ENTRIES PROVIDED below:

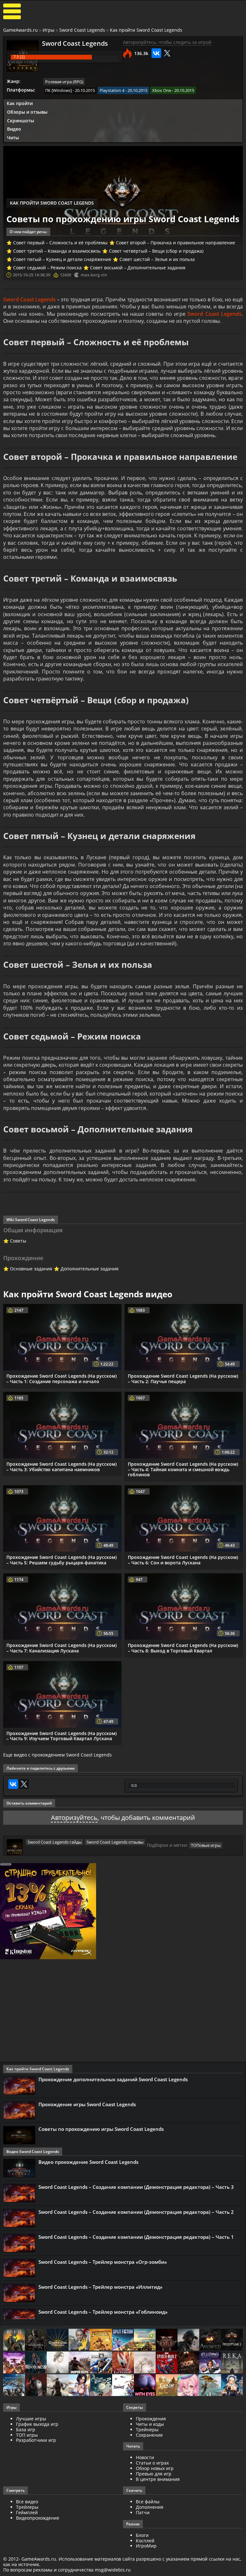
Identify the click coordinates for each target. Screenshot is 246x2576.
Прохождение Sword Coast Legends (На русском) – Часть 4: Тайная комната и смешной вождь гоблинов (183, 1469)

End of ENTRIES PROVIDED.
ENTRIES PROVIDED below:

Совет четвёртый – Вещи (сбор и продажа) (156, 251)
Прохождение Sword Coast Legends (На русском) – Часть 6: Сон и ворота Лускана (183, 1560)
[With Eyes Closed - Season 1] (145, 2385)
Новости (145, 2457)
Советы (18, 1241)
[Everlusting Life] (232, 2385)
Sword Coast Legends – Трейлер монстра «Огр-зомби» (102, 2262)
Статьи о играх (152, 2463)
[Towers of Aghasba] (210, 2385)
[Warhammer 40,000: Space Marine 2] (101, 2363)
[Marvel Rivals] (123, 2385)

End of ENTRIES PROVIDED.
ENTRIES PROVIDED below:

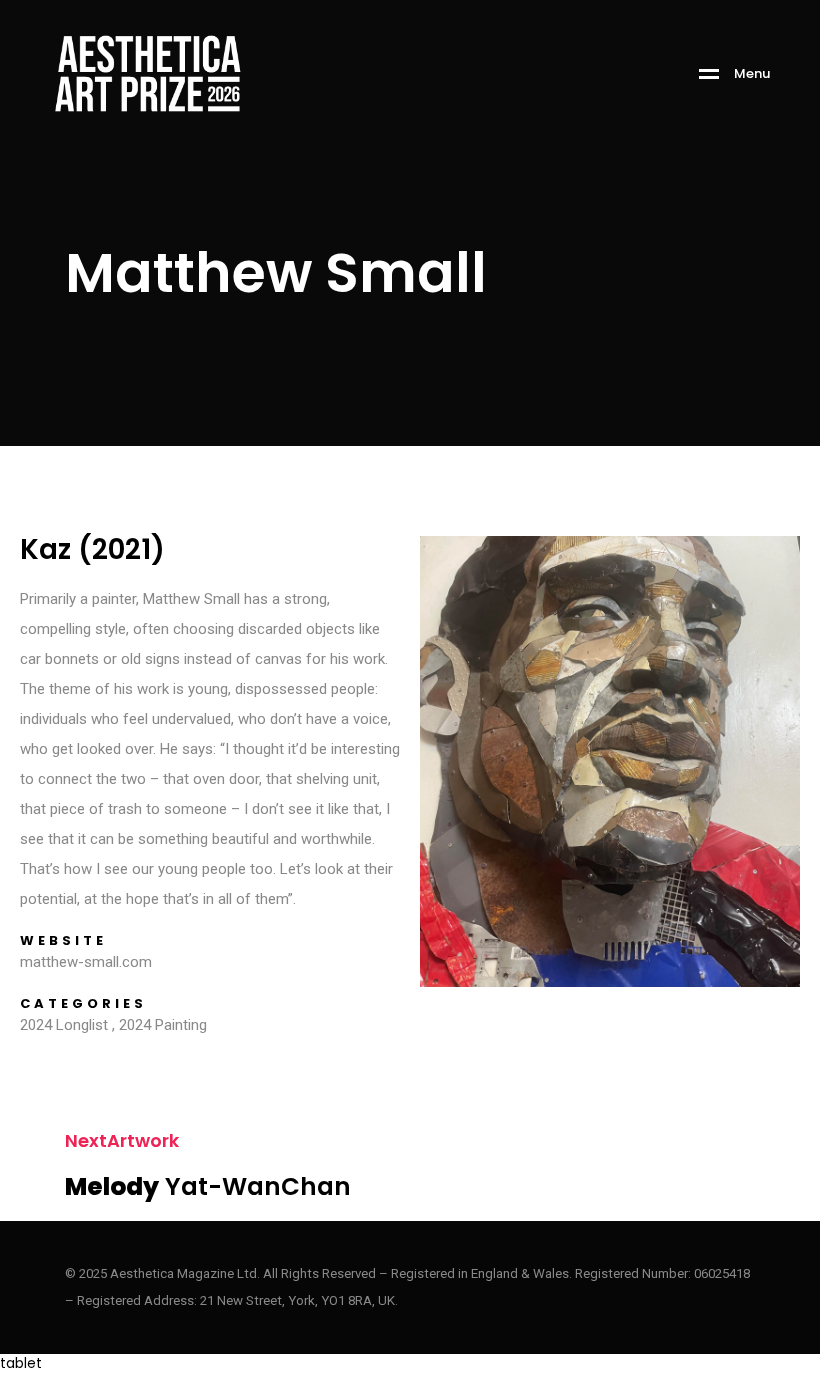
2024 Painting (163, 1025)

End of ENTRIES PROVIDED.

### EXERCISE REQUIREMENTS
Lines in the data holding the word "русском": count them and say how many, nothing more.

### TASK OUTPUT
2